|Lukežič; T, Fayad AA, Bader C, Harmrolfs K, Bartuli J, Groß S, Lešnik U, Hennessen F, Herrmann J, Pikl Š, Petković H, Müller R
|Engineering Atypical Tetracycline Formation in Amycolatopsis sulphurea for the Production of Modified Chelocardin Antibiotics
|ACS Chem Biol
|To combat the increasing spread of antimicrobial resistance and the shortage of novel anti-infectives, one strategy for the development of new antibiotics is to optimize known chemical scaffolds. Here, we focus on the biosynthetic engineering of Amycolatopsis sulphurea for derivatization of the atypical tetracycline chelocardin and its potent broad-spectrum derivative 2-carboxamido-2-deacetyl-chelocardin. Heterologous biosynthetic genes were introduced into this chelocardin producer to modify functional groups and generate new derivatives. We demonstrate cooperation of chelocardin polyketide synthase with tailoring enzymes involved in biosynthesis of oxytetracycline from Streptomyces rimosus. An interesting feature of chelocardin, compared with oxytetracycline, is the opposite stereochemistry of the C4 amino group.
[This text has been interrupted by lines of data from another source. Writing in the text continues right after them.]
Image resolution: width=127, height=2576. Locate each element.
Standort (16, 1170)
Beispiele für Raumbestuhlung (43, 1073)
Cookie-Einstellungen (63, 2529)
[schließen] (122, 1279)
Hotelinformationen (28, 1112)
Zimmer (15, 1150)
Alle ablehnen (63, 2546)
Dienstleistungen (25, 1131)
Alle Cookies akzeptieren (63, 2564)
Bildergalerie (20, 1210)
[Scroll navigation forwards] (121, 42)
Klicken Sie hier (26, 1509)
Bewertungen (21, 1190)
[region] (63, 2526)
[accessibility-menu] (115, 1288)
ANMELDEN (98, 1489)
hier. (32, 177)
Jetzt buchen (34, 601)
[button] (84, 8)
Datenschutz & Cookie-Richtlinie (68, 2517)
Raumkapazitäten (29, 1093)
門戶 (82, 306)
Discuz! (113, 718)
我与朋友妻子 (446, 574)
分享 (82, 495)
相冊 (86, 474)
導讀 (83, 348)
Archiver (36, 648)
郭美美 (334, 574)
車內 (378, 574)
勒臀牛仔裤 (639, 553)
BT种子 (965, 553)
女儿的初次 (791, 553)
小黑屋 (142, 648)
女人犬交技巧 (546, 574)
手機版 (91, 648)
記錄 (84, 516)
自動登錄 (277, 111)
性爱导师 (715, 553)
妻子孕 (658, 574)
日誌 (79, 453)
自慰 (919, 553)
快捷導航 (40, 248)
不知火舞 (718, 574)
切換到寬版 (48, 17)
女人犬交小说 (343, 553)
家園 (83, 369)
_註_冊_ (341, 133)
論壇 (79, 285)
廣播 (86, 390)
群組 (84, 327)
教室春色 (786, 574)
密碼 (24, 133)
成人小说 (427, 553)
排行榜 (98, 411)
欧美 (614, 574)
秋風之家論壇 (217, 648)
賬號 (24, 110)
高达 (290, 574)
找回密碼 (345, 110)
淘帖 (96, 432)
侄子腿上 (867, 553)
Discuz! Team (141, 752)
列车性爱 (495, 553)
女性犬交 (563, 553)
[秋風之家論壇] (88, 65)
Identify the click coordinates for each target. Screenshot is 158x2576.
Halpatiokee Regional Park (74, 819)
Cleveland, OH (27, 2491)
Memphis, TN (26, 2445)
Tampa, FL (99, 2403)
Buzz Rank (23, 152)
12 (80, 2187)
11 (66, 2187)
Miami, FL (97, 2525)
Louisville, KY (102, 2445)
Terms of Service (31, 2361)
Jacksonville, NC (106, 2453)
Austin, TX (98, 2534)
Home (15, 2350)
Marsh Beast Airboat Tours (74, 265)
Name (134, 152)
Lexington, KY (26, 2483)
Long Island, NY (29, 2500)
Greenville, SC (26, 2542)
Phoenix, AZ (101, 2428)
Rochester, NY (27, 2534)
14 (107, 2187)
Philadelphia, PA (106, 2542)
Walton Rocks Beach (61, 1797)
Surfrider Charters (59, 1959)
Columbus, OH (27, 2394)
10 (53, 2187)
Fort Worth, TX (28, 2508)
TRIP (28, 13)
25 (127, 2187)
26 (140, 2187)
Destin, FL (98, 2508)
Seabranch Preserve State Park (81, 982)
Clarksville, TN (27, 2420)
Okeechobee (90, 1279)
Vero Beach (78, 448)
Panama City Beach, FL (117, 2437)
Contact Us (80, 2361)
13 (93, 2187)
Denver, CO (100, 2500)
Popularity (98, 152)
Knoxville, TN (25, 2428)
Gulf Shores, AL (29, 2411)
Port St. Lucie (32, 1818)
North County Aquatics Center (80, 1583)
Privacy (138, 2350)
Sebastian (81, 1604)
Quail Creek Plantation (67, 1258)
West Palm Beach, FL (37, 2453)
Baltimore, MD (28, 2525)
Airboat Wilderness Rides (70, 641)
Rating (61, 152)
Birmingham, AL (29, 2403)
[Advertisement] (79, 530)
Genes involved in C4 transamination and N,N-dimethylation of oxytetracycline were heterologously expressed in an A. sulphurea mutant lacking C4-aminotransferase. Chelocardin derivatives with opposite stereochemistry of the C4 amino group, as N,N-dimethyl- epi-chelocardin and N,N-dimethyl-2-carboxamido-2-deacetyl- epi-chelocardin, were produced only when the aminotransferase from oxytetracycline was coexpressed with the N-methyltransferase OxyT. Surprisingly, OxyT exclusively accepted intermediates carrying an S-configured amino group at C4 in chelocardin. Applying medicinal chemistry approaches, several 2-carboxamido-2-deacetyl- epi-chelocardin derivatives modified at C4 were produced. Analysis of the antimicrobial activities of the modified compounds demonstrated that the primary amine in the R configuration is a crucial structural feature for activity of chelocardin. Unexpectedly, C10 glycosylated chelocardin analogues were identified, thus revealing the glycosylation potential of A. sulphurea. However, efficient glycosylation of the chelocardin backbone occurred only after engineering of a dimethylated amino group at the C4 position in the opposite S configuration, which suggests some evolutionary remains of chelocardin glycosylation.